Ma rozwijać poczucie tożsamości, pielęgnować kulturę i tradycję polskiej wsi, a także pomagać w jej rozwoju, wspierając działania o charakterze społecznym i gospodarczym. Takie są założenia Uniwersytetu Ludowego Trzech Mórz.
Inicjatywa została uroczyście zainaugurowana w niedzielę, w Parku Etnograficznym w Tokarni. Teraz rozpocznie się praca w zespołach, która pozwoli określić szczegóły inicjatywy.
– Chcemy zapełniać treścią sam pomysł. Będziemy to robić przy współpracy ze stowarzyszeniami, a także krajami wspierającymi inicjatywę, takimi jak Węgry, Mołdawia czy Rumunia, które są zaawansowane w działania na rzecz społeczności lokalnej. Chcemy stwarzać możliwości współpracy, by aktywizować te środowiska lokalne, pomagać szukać programów i szkolić, jak aplikować o pieniądze, które są na tego typu działania – wyjaśnia poseł Marek Kwitek z Prawa i Sprawiedliwości.
W dużej mierze uniwersytet będzie zapewniał wsparcie merytoryczne.
O nowym przedsięwzięciu poinformował wicemarszałek sejmu, Ryszard Terlecki. Określił jego najważniejsze cele.
– Chcemy, żeby ta inicjatywa miała dwa wymiary: jeden rozwijający poczucie tożsamości oraz kulturę wsi i małych miast. Po drugie, żeby inicjować różne działania o charakterze społecznym, gospodarczym, a także politycznym, przy okazji rozszerzając zakres naszych kontaktów – tłumaczył.
Wicemarszałek Ryszard Terlecki wyjaśnił też, co kryje się pod nazwą Uniwersytet Ludowy Trzech Mórz.
– Współpracujemy szeroko z naszymi przyjaciółmi na Węgrzech, na Słowacji, w Mołdawii, Rumunii – wymieniał.

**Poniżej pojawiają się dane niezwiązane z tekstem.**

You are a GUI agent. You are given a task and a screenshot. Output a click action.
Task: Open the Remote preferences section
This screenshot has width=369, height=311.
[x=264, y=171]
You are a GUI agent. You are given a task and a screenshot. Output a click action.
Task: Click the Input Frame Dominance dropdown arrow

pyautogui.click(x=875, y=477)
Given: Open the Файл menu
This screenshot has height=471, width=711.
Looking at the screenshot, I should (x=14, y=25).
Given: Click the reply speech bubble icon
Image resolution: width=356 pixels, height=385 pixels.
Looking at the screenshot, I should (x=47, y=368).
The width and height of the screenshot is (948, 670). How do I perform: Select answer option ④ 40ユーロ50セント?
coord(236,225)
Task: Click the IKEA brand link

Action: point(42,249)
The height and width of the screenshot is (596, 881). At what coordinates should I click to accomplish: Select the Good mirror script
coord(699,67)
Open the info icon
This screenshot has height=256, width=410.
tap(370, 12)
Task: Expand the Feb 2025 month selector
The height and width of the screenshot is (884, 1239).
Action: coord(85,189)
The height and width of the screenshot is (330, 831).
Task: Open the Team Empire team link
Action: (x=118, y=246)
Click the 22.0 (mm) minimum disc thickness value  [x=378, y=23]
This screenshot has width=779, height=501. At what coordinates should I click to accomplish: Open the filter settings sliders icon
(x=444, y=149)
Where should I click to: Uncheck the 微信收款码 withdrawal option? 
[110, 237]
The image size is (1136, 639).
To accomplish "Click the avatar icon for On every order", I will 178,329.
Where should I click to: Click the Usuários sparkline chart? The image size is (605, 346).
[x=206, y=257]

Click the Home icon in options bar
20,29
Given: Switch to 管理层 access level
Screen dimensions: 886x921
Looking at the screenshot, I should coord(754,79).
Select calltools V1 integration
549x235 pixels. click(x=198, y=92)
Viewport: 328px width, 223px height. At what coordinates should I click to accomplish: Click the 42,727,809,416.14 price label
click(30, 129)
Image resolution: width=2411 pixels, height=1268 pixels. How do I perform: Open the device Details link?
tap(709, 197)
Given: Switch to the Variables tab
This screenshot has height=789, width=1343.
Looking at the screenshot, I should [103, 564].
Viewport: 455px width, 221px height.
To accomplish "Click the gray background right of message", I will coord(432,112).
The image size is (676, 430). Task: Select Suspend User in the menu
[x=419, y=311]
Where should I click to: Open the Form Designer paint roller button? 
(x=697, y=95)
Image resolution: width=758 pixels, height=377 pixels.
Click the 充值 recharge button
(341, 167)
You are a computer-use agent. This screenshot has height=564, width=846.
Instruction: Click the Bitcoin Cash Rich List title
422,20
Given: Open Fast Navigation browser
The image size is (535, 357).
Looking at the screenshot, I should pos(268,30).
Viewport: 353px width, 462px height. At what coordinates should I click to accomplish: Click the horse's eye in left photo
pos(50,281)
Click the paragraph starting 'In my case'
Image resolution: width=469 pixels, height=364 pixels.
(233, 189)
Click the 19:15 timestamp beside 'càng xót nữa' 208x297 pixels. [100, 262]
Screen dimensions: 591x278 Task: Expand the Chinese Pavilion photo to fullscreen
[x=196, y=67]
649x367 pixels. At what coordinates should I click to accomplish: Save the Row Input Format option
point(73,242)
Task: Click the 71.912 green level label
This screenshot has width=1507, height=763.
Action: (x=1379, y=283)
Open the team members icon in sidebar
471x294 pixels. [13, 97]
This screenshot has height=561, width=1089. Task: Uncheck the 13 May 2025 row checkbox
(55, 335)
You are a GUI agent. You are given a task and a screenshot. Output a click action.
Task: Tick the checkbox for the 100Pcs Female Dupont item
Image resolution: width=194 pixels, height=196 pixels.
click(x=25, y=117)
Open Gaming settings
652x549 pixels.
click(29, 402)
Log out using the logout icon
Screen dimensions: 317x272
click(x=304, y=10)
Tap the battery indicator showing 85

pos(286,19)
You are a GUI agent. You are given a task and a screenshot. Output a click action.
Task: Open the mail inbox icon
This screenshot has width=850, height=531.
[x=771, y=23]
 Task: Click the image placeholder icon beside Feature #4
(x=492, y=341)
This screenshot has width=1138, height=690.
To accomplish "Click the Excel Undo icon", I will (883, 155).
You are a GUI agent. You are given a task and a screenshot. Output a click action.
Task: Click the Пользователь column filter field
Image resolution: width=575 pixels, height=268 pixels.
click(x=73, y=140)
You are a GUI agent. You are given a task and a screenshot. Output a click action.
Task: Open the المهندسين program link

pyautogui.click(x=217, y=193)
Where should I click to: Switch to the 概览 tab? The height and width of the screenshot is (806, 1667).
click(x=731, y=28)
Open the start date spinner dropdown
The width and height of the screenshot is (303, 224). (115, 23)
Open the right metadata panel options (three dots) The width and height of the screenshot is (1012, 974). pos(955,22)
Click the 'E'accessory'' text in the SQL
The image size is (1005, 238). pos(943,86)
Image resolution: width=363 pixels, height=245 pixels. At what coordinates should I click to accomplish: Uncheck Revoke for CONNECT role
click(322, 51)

Świętokrzyski poseł Marek Kwitek, członek sejmowej komisji rolnictwa i rozwoju wsi precyzuje, że inicjatywa uniwersytetu ludowego wyszła z województwa małopolskiego. Pierwsze, organizacyjne spotkanie odbyło się w Balicach, gdzie omawiano najważniejsze założenia. Wyjaśnia, że jest to inicjatywa, która ma pomóc na różne sposoby dotrzeć do mieszkańców wsi.
– Chcemy wspierać wszelkie inicjatywy, takie jak chociażby Koła Gospodyń Wiejskich, straże pożarne czy stowarzyszenia. Chcemy docierać do ludzi młodych, bo tu jest problem, żeby młodzi nie wyjeżdżali, żeby szukali swojego miejsca na polskiej wsi. Sięgamy też do korzeni tradycji patriotycznej, chrześcijańskiej wsi, a więc będzie to program, który w dużym stopniu będą pisać ludzie, ale także będzie skierowany do samorządów, bo ich zaangażowanie jest konieczne w przypadku realizacji wielu projektów – tłumaczy.
Poseł Marek Kwitek zaznacza, że cenna będzie współpraca nie tylko miedzy województwami świętokrzyskim i małopolskim, ale także ta zagraniczna.